== Given information ==
***

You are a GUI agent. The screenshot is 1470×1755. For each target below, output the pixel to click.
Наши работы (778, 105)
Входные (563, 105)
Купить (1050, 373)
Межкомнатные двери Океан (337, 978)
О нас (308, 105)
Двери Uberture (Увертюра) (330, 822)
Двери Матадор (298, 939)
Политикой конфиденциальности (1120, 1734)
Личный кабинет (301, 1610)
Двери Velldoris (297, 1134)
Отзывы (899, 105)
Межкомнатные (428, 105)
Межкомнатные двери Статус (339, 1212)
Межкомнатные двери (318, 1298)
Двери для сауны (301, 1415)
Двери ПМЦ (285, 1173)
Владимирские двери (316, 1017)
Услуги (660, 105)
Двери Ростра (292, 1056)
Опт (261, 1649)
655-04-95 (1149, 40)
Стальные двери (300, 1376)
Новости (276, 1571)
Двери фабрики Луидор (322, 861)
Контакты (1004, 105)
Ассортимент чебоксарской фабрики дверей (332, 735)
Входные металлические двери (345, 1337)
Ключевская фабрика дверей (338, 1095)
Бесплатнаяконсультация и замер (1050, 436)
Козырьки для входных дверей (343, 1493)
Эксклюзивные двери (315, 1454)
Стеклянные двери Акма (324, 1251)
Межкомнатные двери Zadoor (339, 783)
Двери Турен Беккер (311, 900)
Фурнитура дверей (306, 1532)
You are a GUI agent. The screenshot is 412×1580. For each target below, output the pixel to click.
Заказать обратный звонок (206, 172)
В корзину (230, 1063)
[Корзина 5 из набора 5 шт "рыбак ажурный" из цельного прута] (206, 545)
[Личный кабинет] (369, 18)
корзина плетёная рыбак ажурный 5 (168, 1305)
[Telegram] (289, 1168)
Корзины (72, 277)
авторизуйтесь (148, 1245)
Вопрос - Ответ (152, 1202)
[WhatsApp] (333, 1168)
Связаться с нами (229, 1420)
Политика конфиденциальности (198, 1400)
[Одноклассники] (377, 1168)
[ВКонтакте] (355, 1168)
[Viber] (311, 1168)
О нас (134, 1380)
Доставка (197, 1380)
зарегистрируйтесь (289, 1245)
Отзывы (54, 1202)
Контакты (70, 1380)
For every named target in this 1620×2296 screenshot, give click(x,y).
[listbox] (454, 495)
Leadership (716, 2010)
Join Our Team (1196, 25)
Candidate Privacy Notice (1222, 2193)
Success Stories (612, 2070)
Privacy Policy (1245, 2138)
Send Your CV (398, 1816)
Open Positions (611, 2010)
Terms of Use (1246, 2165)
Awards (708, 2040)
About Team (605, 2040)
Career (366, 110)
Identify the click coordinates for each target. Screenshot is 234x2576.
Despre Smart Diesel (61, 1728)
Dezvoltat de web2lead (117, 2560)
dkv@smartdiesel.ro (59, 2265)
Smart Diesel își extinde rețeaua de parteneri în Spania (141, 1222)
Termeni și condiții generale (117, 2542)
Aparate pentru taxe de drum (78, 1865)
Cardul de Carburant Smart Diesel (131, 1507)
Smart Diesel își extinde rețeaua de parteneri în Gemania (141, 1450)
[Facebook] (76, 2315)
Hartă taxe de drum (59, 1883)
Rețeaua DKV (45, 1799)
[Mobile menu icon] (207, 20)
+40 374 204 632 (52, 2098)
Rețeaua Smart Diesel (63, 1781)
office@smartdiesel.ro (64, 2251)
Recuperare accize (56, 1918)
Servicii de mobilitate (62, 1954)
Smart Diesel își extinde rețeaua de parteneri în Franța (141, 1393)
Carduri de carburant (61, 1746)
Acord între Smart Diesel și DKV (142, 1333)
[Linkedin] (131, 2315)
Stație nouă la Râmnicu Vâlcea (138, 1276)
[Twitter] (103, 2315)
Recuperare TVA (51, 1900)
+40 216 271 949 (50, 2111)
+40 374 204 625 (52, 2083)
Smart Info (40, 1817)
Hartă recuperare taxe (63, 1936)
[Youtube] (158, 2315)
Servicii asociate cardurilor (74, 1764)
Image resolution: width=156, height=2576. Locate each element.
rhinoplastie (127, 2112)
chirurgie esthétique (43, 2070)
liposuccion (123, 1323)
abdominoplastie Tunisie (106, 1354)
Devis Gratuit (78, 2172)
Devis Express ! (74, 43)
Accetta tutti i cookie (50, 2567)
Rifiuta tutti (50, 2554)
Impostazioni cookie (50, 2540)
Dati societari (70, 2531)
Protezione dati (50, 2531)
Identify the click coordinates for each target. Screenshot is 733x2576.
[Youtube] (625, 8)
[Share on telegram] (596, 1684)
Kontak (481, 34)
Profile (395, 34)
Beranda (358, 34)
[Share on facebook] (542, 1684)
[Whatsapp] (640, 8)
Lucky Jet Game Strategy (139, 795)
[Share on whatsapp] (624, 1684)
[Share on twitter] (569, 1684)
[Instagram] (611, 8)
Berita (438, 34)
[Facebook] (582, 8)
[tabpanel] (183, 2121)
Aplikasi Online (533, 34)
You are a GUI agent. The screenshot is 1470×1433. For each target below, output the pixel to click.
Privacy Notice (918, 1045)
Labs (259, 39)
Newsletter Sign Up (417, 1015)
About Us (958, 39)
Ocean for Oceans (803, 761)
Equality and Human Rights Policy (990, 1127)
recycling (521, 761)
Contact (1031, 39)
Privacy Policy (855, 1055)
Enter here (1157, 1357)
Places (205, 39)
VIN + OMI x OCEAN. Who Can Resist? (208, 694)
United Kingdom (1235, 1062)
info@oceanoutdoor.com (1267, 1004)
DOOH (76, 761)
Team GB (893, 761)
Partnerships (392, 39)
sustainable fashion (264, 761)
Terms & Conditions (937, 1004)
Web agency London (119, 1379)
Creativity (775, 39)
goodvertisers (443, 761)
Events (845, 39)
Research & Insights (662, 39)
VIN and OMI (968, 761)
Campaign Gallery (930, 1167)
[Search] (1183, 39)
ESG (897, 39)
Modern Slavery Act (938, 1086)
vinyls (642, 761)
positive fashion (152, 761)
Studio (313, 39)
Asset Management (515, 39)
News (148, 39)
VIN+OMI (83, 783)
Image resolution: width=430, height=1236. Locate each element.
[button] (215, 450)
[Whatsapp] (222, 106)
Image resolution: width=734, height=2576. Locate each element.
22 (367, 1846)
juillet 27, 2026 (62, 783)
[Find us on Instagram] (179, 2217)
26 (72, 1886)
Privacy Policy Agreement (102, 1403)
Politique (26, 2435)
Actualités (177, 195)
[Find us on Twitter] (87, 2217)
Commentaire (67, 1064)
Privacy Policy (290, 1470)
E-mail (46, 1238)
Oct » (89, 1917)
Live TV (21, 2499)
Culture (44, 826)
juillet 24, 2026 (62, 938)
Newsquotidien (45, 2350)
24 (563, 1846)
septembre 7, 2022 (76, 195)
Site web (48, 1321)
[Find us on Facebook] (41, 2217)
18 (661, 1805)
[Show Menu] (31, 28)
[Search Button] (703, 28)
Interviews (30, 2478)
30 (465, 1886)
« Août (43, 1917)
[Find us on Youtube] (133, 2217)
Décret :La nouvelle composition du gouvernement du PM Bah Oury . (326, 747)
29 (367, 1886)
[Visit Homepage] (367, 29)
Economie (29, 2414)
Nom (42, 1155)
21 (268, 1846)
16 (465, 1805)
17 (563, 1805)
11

***

== What is being asked ==
Would you transcribe, exactly, the lines running from the one that contains "22 (367, 1846)" through the final line of the listing above? Include both ends and nothing else.

== Response to the exercise ==
22 (367, 1846)
juillet 27, 2026 (62, 783)
[Find us on Instagram] (179, 2217)
26 (72, 1886)
Privacy Policy Agreement (102, 1403)
Politique (26, 2435)
Actualités (177, 195)
[Find us on Twitter] (87, 2217)
Commentaire (67, 1064)
Privacy Policy (290, 1470)
E-mail (46, 1238)
Oct » (89, 1917)
Live TV (21, 2499)
Culture (44, 826)
juillet 24, 2026 (62, 938)
Newsquotidien (45, 2350)
24 (563, 1846)
septembre 7, 2022 (76, 195)
Site web (48, 1321)
[Find us on Facebook] (41, 2217)
18 (661, 1805)
[Show Menu] (31, 28)
[Search Button] (703, 28)
Interviews (30, 2478)
30 (465, 1886)
« Août (43, 1917)
[Find us on Youtube] (133, 2217)
Décret :La nouvelle composition du gouvernement du PM Bah Oury . (326, 747)
29 (367, 1886)
[Visit Homepage] (367, 29)
Economie (29, 2414)
Nom (42, 1155)
21 (268, 1846)
16 (465, 1805)
17 (563, 1805)
11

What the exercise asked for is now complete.